**Quoted text**.
-------------------------

On a further whim, I decided to extend my test bed to Python:

print("kuputuhi tauira ki pūāhua nako")


Without the chcp call, I got this:

D:\src\CF12\cli\utf8>py pythonExample.py
kuputuhi tauira ki pūāhua nako

D:\src\CF12\cli\utf8>


Which is exactly the same as ColdFusion's output. But once I make the chcp call:


D:\src\CF12\cli\utf8>chcp 65001
Active code page: 65001

D:\src\CF12\cli\utf8>py pythonExample.py
kuputuhi tauira ki pūāhua nako

D:\src\CF12\cli\utf8>

As you can see: it's fine.

-------------------------

(Saved data entries)

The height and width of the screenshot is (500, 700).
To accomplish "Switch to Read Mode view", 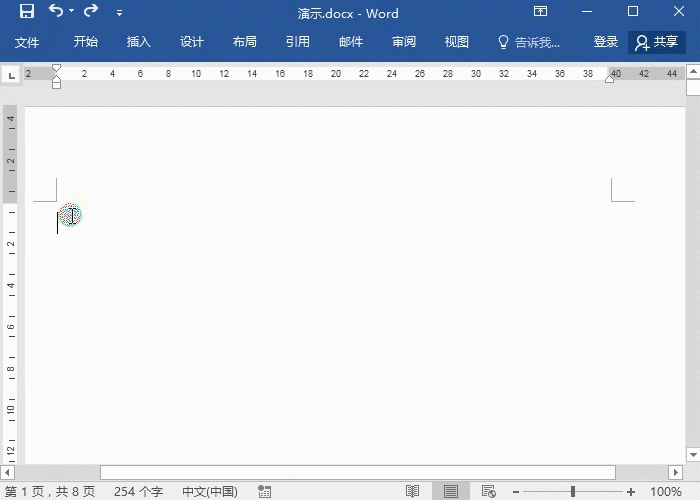I will point(412,491).
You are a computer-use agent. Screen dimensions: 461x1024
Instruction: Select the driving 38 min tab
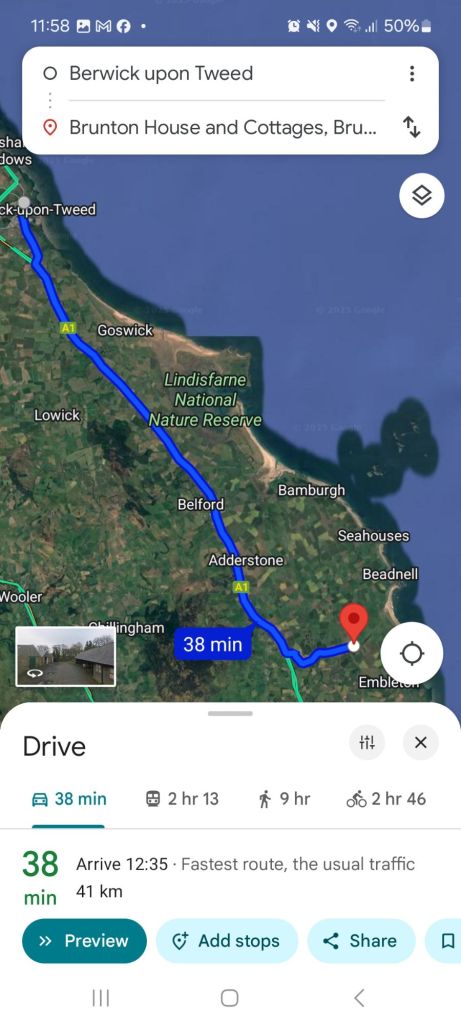[69, 799]
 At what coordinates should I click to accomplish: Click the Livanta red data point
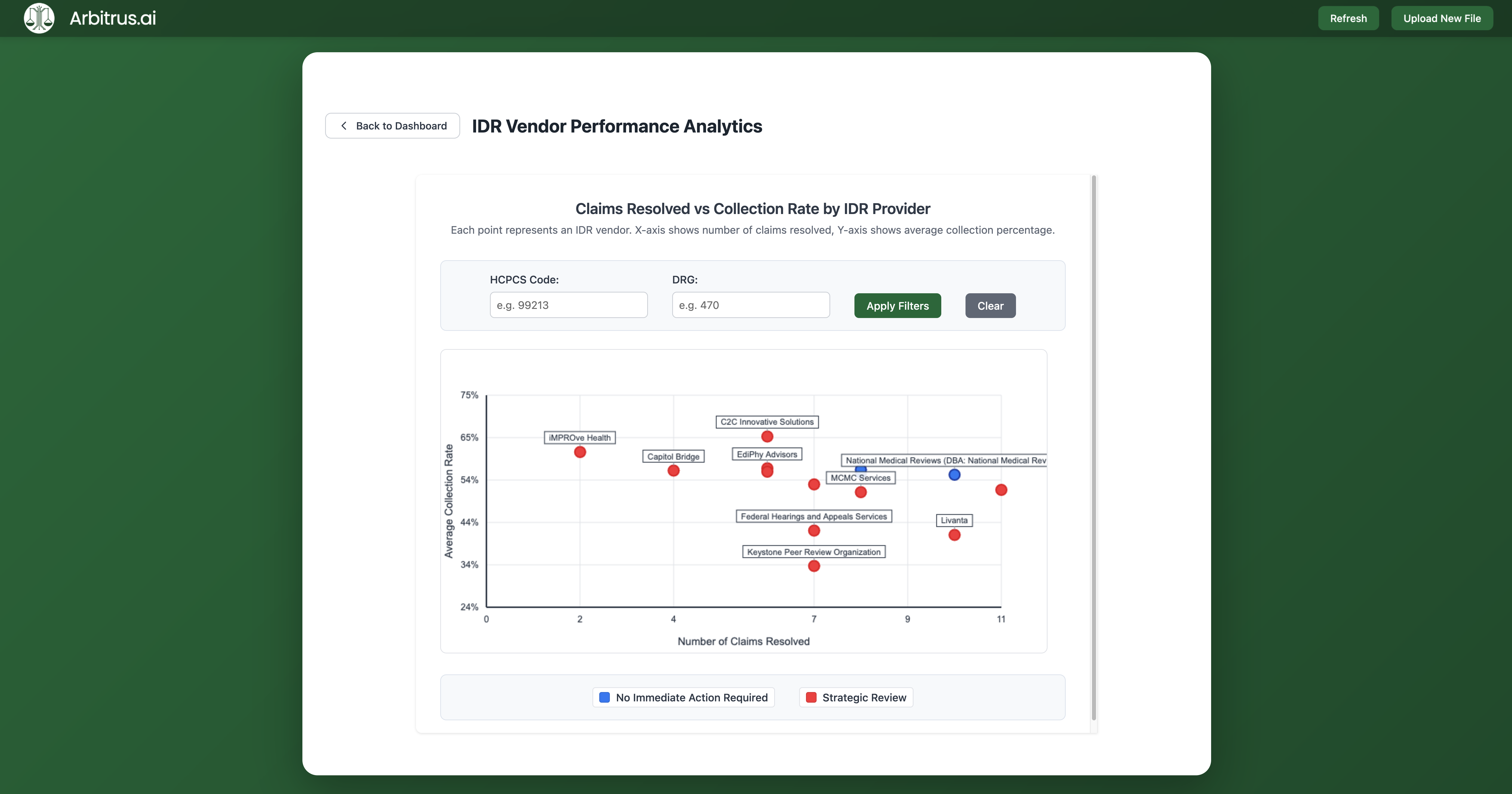pyautogui.click(x=954, y=535)
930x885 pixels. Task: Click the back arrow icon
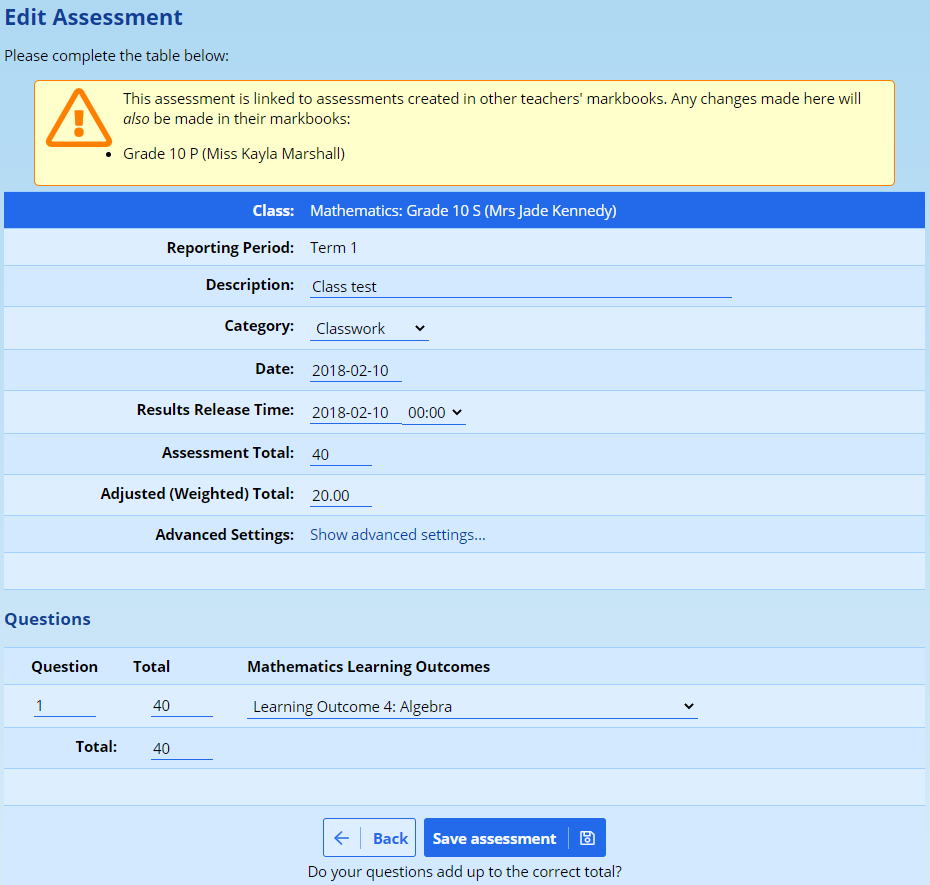pos(342,838)
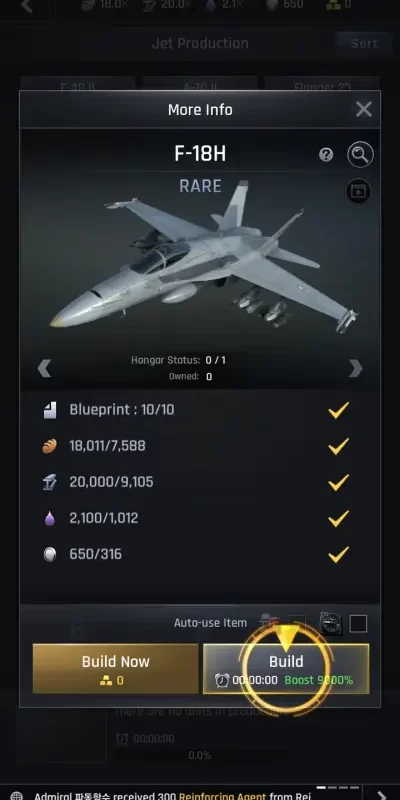Enable the gauge item auto-use checkbox
The width and height of the screenshot is (400, 800).
[358, 623]
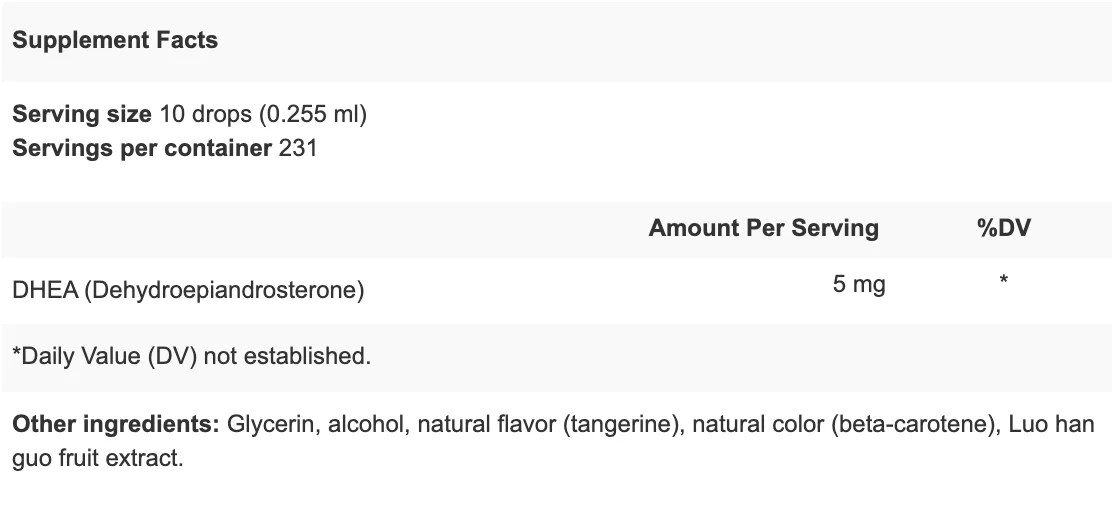The width and height of the screenshot is (1112, 512).
Task: Select the Serving size label
Action: point(82,114)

-------------------------

**To be done**. Resume the write-up on console code pages and Python versus ColdFusion output after its final sentence. The saved data entries have no role here.

**Output of the exercise**.
So my conclusion here is that it's completely legit than ColdFusion might not be able to render UTF-8-encoded characters without the code page being actively changed, but even after that something is not right with the CLI. I supsect that when they load the file in, they don't give any thought to encoding at all, so the source code actually gets "corrupted" before it's run. I have to admit that my understanding of encoding is OK, but not fantastic, but when one throws Windows CLI code pages into the mix too... I dunno what my expectations ought to be. But it ain't working, that's fer sure.

Could someone please try this on *nix and see what they get when using a more robust shell?

Now it's too late for me to look at query iterations functions, so that might be a job for before work tomorrow.

Righto.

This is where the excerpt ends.